INSTRUCTIONS TO FOLLOW >>
Reproduce word for word the stretch of rows from the line containing "The image size is (2134, 1204)." through the line containing "the three-dot menu", both ends included, leaving out the pictures.

EXERCISE DATA >>
**********

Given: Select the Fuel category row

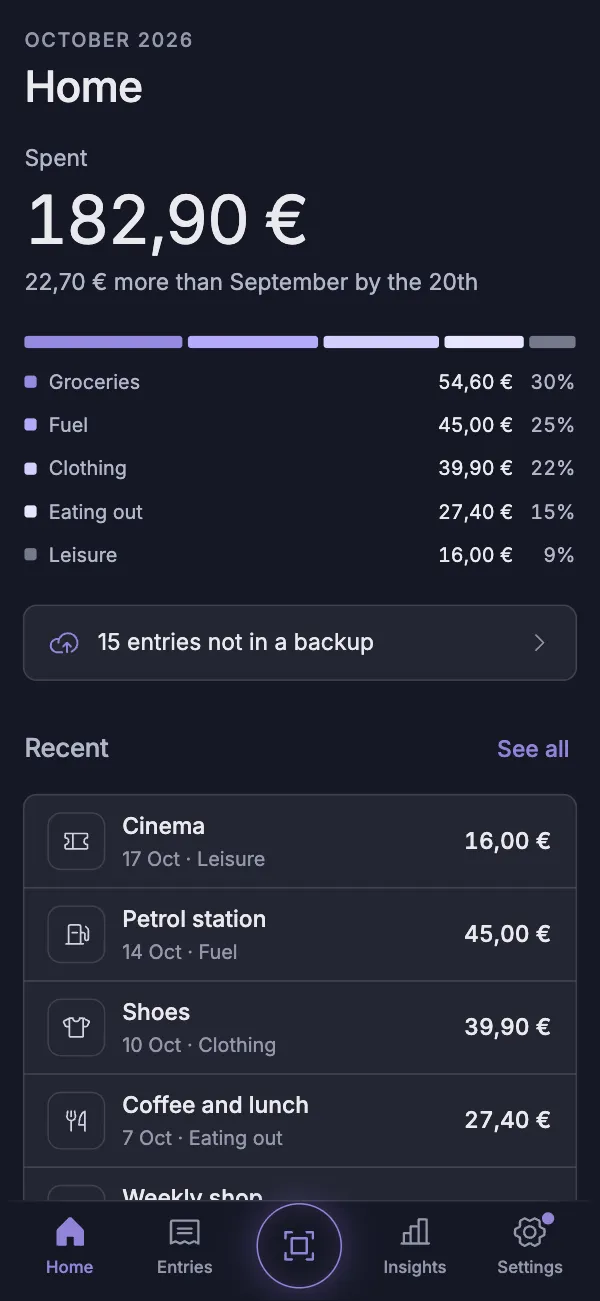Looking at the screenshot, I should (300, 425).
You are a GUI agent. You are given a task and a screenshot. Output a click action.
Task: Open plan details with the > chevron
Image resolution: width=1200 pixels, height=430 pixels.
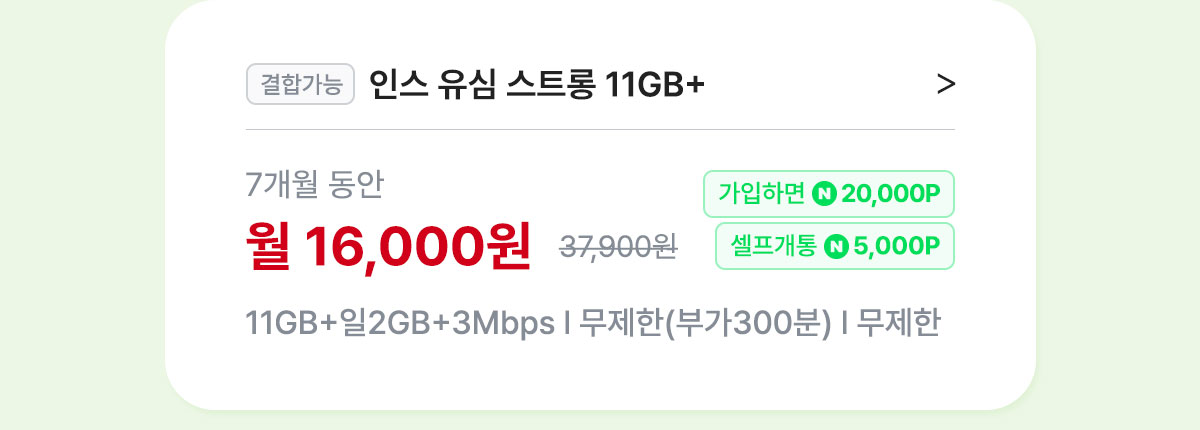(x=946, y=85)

**********

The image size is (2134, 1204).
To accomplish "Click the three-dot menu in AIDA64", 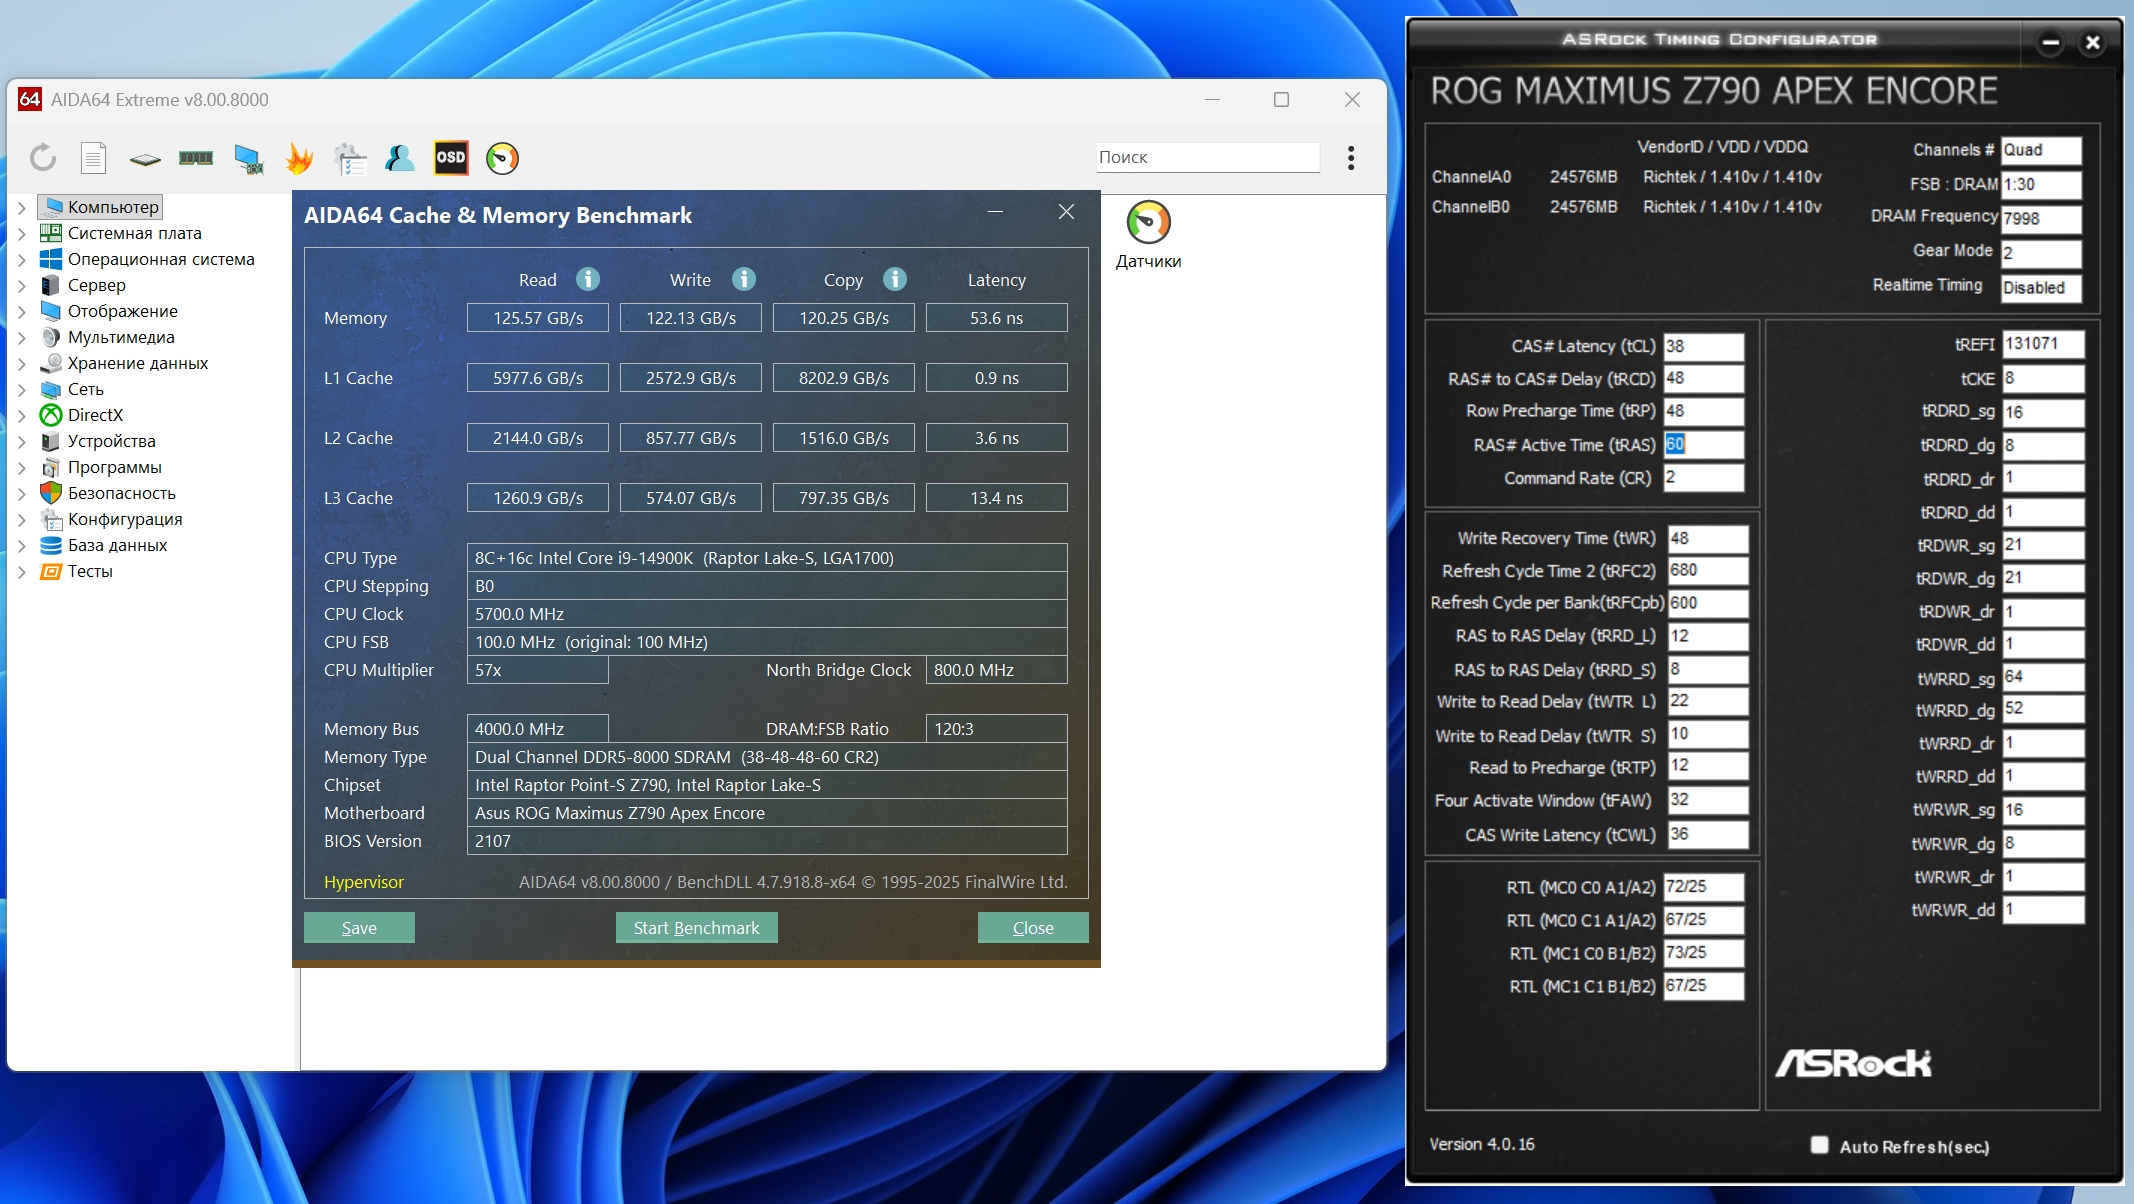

**********

WRITTEN ANSWER >>
The image size is (2134, 1204).
To accomplish "Click the three-dot menu in AIDA64", 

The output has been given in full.